US president Franklin Roosevelt wrote to his London ambassador Joseph Kennedy on 30 October 1939: ‘While the [First] World War did not bring forth strong leadership in Great Britain, this war may do so, because I am inclined to think the British public has more humility than before and is slowly but surely getting rid of the “muddle through” attitude of the past.’ FDR’s optimism would ultimately prove justified, but only after many more months of ‘muddle through’.

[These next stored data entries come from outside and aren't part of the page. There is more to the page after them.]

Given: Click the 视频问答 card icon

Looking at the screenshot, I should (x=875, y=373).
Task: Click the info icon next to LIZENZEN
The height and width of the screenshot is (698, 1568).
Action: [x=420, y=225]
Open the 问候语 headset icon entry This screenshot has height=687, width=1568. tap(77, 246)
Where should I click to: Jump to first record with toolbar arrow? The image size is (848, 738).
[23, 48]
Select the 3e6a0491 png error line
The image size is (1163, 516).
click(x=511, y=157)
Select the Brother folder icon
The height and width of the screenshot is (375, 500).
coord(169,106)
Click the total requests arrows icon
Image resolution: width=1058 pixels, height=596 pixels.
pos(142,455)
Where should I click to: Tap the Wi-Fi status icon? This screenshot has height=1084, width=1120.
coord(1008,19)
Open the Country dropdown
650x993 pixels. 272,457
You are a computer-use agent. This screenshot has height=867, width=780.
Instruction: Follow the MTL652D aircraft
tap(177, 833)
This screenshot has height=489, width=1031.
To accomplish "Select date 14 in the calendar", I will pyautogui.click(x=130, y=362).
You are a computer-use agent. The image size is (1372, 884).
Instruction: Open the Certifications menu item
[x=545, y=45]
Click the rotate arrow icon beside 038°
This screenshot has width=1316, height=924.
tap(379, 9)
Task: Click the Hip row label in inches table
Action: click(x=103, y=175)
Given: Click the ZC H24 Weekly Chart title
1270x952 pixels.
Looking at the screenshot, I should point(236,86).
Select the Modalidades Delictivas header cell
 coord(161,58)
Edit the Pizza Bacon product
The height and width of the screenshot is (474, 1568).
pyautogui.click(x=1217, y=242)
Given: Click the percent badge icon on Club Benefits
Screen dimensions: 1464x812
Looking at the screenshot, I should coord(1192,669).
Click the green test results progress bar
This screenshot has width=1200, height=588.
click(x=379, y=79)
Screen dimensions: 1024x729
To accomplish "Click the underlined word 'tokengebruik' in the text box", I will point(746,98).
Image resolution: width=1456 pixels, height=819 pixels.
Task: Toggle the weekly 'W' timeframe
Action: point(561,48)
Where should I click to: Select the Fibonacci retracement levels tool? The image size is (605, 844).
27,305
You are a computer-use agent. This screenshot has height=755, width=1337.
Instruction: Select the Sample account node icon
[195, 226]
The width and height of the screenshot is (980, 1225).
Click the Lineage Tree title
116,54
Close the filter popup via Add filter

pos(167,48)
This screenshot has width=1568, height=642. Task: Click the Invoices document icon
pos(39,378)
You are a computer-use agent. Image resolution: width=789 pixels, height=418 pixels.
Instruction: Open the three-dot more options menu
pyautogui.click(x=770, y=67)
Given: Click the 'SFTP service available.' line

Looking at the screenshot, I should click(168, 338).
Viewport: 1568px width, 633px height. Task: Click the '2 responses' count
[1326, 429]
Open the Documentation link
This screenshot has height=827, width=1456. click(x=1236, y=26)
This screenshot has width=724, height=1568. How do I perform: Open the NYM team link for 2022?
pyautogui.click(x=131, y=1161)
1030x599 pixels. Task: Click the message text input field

The next act of the struggle increased the world’s bewilderment and confusion of loyalties, for it was undertaken not by Hitler, but by Stalin. Like all Europe’s tyrants, Russia’s leader assessed the evolving conflict in terms of the opportunities it offered him for aggrandisement. In the autumn of 1939, having secured eastern Poland, he sought further to enhance the Soviet Union’s strategic position by advancing into Finland. The country, a vast, sparsely inhabited wilderness of lakes and forests, was one among many whose frontier, indeed very existence, was of short duration, and thus vulnerable to challenge. Part of Sweden until the Napoleonic Wars, thereafter it was ruled by Russia until 1918, when Finnish anti-Bolsheviks triumphed in a civil war.